The ’70s were a wild time to be in Bushwick: following a major blackout in 1977, shops and homes were devastated in a wave of riots and looting. Meryl Meisler began teaching art at a public school there in 1981 and spent her early adulthood capturing both the hedonistic disco scene of Manhattan and the bombed-out streets of de-industrializing North Brooklyn. The native New Yorker’s snapshots, taken during the height of the city’s crack epidemic, will go on display Friday as part of Bushwick Open Studios.
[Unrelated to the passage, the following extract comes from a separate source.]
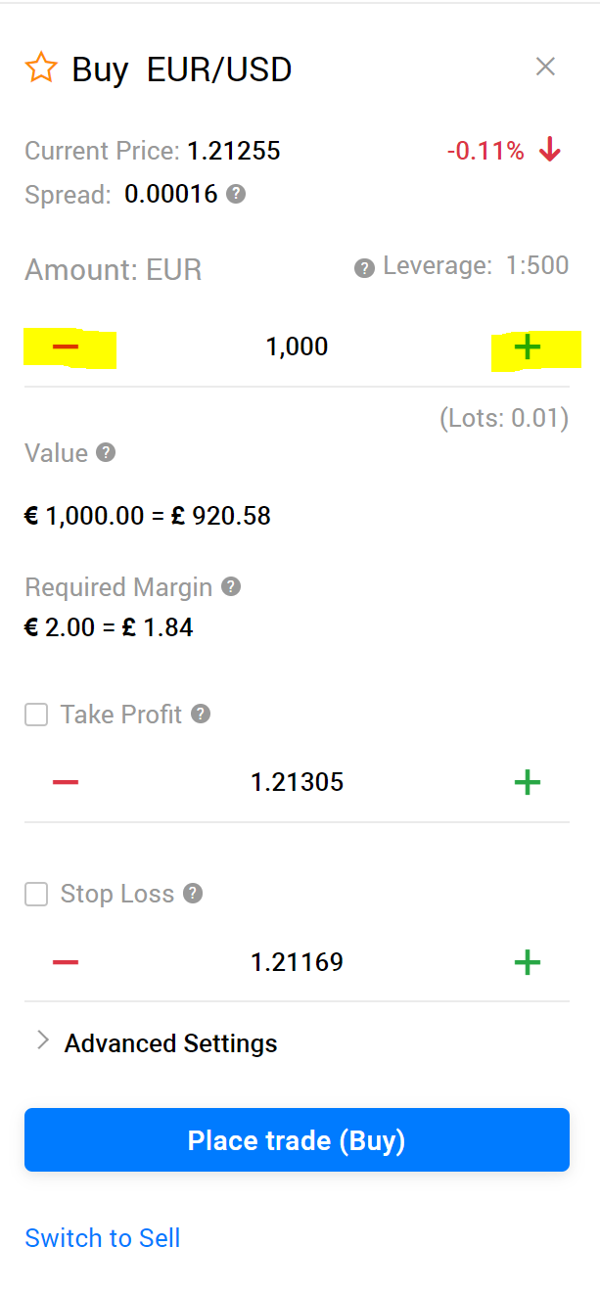Close the Buy EUR/USD panel
The height and width of the screenshot is (1293, 600).
(x=545, y=67)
“It wasn’t work, it was play,” Meisler explains, laughing. “It was my life.” She eventually accumulated boxes of photographs, which remained in storage for decades. In 2007, a stranger asked her to contribute to an exhibition at the Brooklyn Historical Society. “After the show was over I realized how amazing this body of work was,” Meisler recalls. “And there was so much of it.”
An exhibition of selected works from this period (both Meisler’s Bushwick stash and her disco nightlife shots) will appear this Friday as an exhibition for BOS, and also as a book, Disco Era Bushwick: A Tale of Two Cities. We spoke to Meisler, now in the Art Education department at NYU, about the significance of the photographs and the life behind the lens. Click through the slideshow to see the photos and share her musings.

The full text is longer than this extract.